I feed mostly chicken RMB because of their cost, but the other two main RMB for my dogs are pork neck and turkey parts (mostly necks). I also buy mutton from a local breeder. It is more expensive so I feed that one or two times a month. Then my primary muscle meat is beef and pork heart plus ground beef when on sale. Occasionally lamb heart. Offal is mostly beef or chicken livers, but also beef kidney (it kills me that I can't get these free anymore), and the liver, kidney and brains from the mutton. Then, because I have then, they get a lot of eggs from free range hens. My guys also supplement their own diet in the summer with field mice when we are in the fields and, unfortunately, animal poop (especially, gross, chicken).


----------



## kbella999 (Jan 6, 2012)

I'm just changing over and use the prey model which is 80/10/10. There is a yahoo group call rawfeeding that is very helpful. Here is a list of the percentage of bone in certain meats. You can find percentages by going to the link and typing in whatever meat you have.

Chicken back - 44% bone
Chicken neck with skin- 36% bone
Chicken breast - 20% bone
Chicken wing - 46% bone
Chicken leg - 27% bone
Chicken thigh - 21% bone
Whole chicken - 32% bone

Chicken quarters about 20% bone

Turkey Back - 41% bone (with skin removed 51%)
Turkey neck - 42% bone
Turkey breast - 10% bone
Turkey wing - 33% bone
Turkey leg - 17% bone
Whole turkey - 21% bone

Cornish hen - 39% bone

http://www.nal.usda.gov/fnic/foodcomp/search/ <http://www.nal.usda.gov/fnic/foodcomp/search/>


----------



## Minoli (Jul 19, 2011)

Thank you for all the help so far. 

Since I project him to weigh 80 lbs., 80 lbs. x .03 = 2.4 lbs of meat daily. 

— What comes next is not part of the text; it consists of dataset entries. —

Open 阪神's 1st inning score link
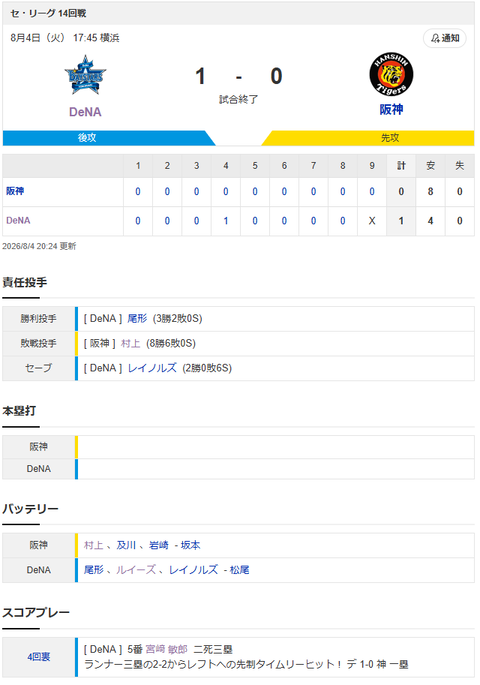tap(138, 191)
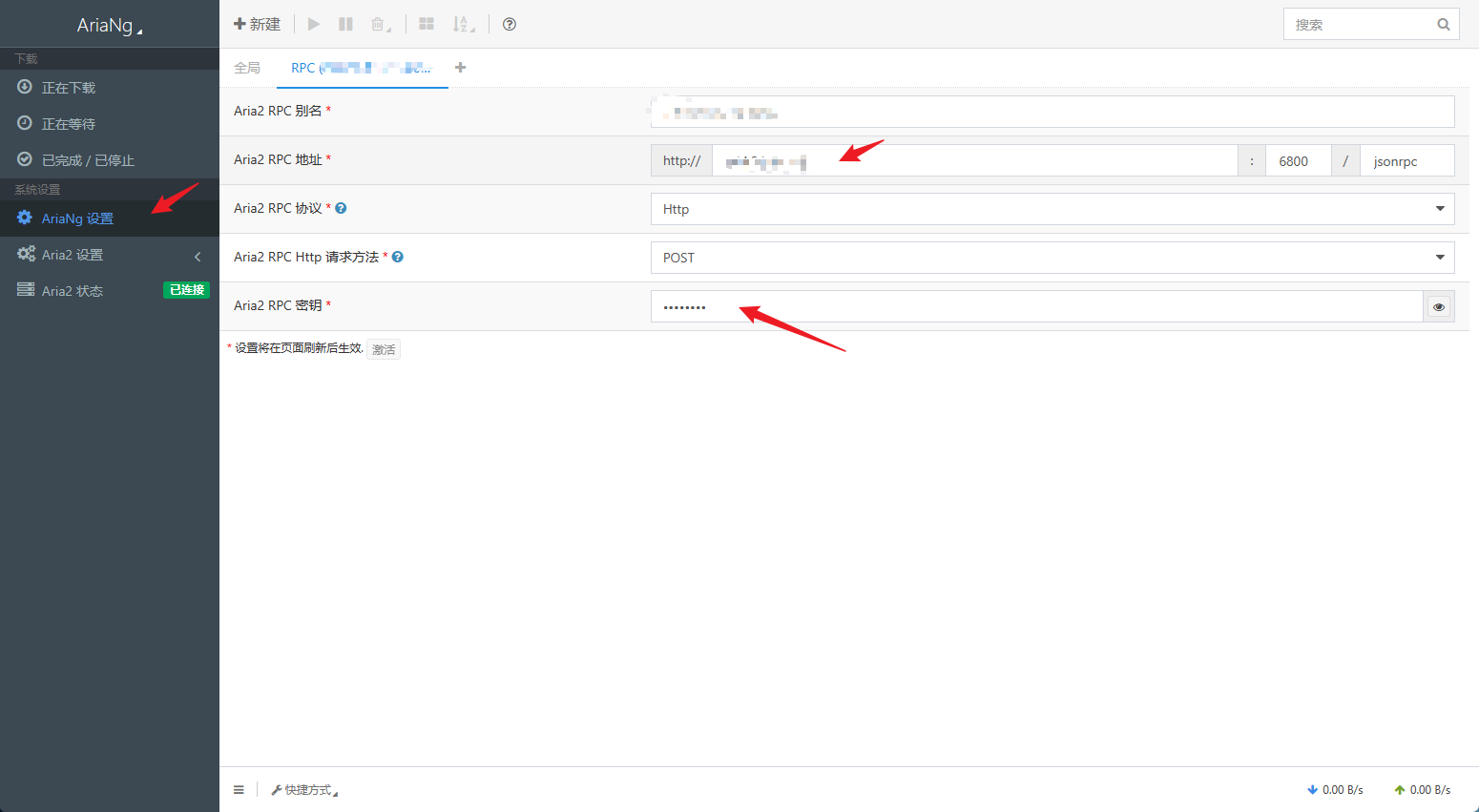Expand the Aria2 设置 sidebar section
Screen dimensions: 1479x812
tap(109, 255)
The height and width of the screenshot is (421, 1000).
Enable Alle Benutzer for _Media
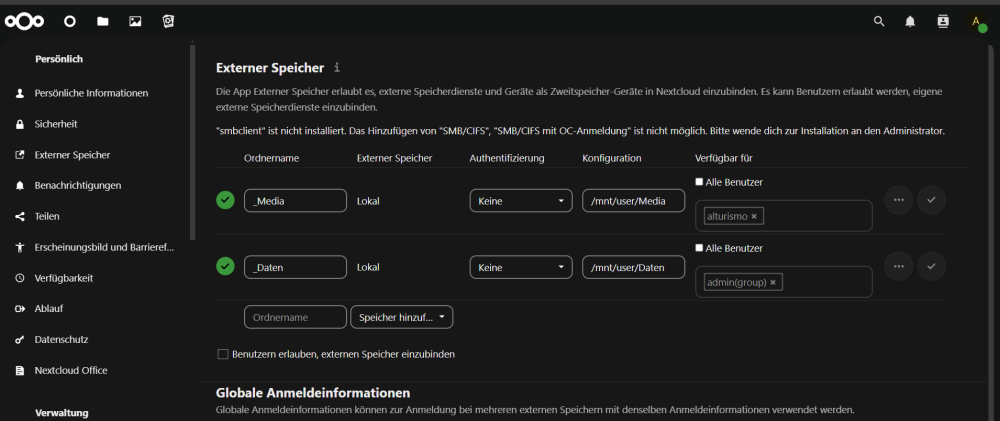(x=699, y=182)
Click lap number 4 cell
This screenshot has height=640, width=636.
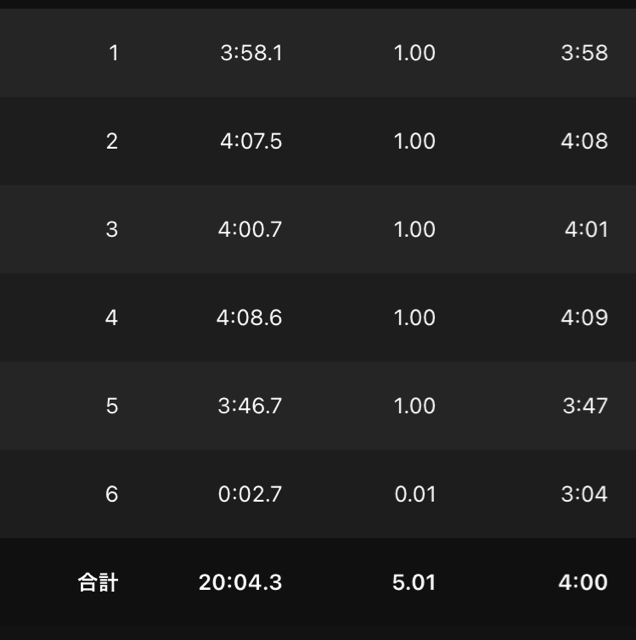[111, 317]
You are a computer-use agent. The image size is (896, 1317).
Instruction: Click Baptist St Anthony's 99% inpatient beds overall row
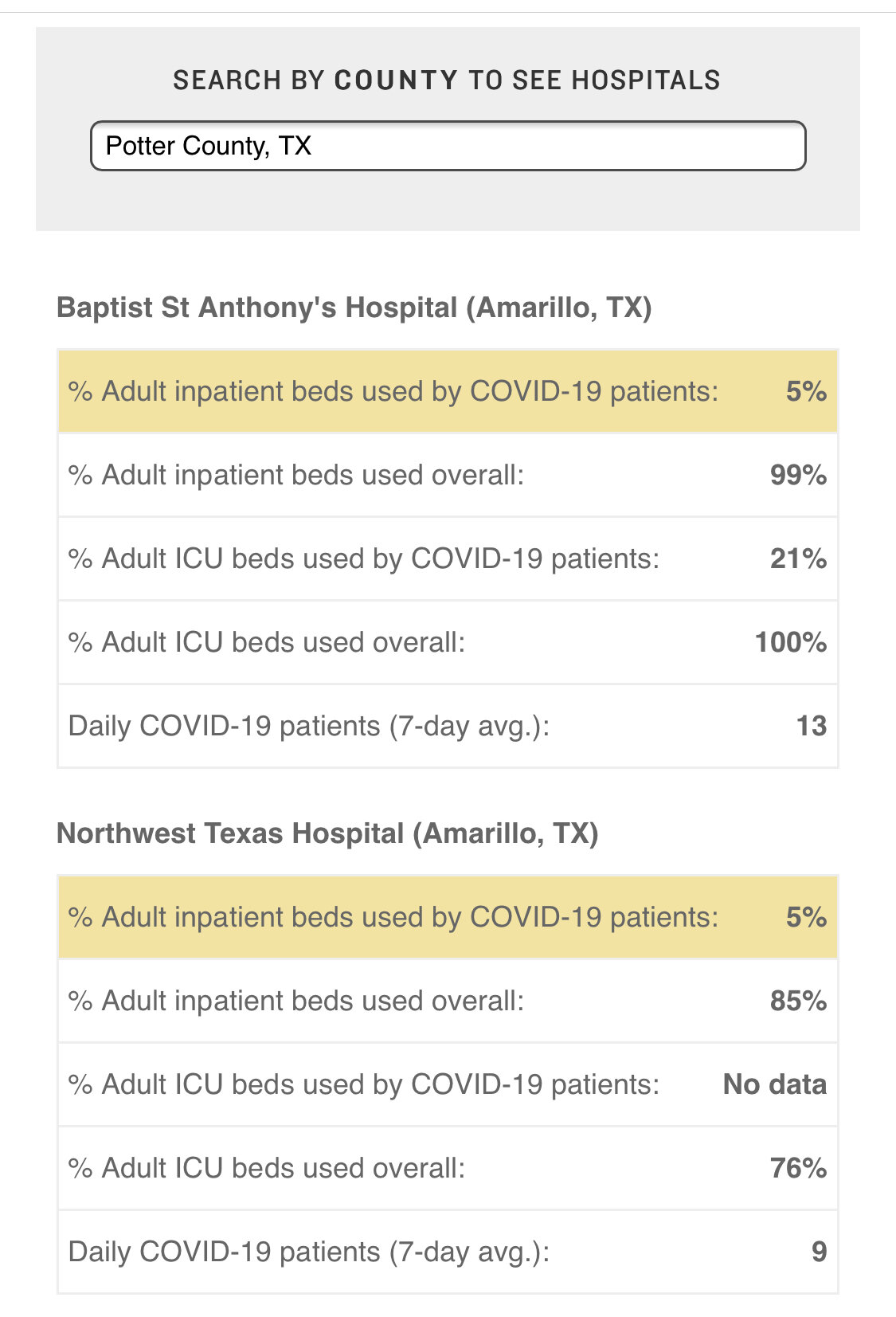coord(448,475)
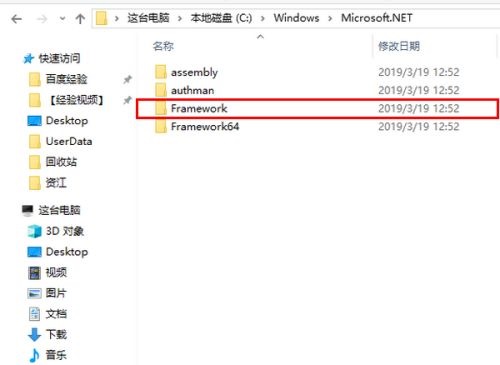Screen dimensions: 500x365
Task: Select the authman folder
Action: [x=192, y=90]
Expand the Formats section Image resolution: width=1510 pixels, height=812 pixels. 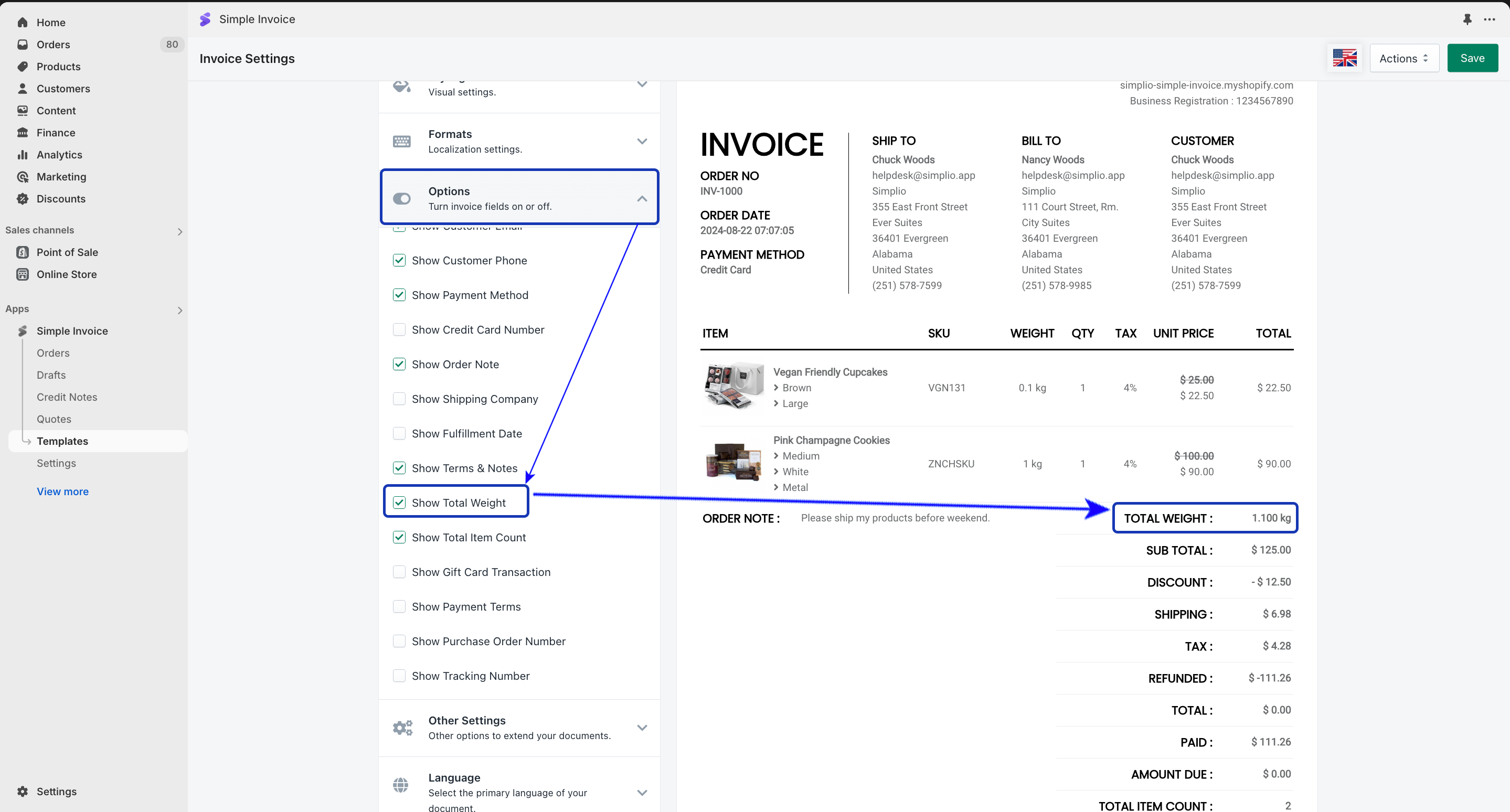point(642,141)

Ideally then, daily I'd feed:
1.92 lbs. Muscle Meat (2.4 x 0.8 = 1.92) 
.24 lbs. Raw Meaty Bones (2.4 x 0.1 = .24) 
.24 lbs. Organ Meat (2.4 x 0.1 = .24)

I've been contacting processors in my area for pricing. I also plan on ordering some from mypetcarnivore, and going to Eastern Market in Detroit. 

When you guys make large purchases, do you have them grind it all up for you by type of meat (chicken, beef, pork, etc.)? If so, do you have them mix in the organs, or do you do this yourself? 

I plan on going with a 2 month supply at first, so around 75 lbs. of chicken and 75 lbs. of beef.


----------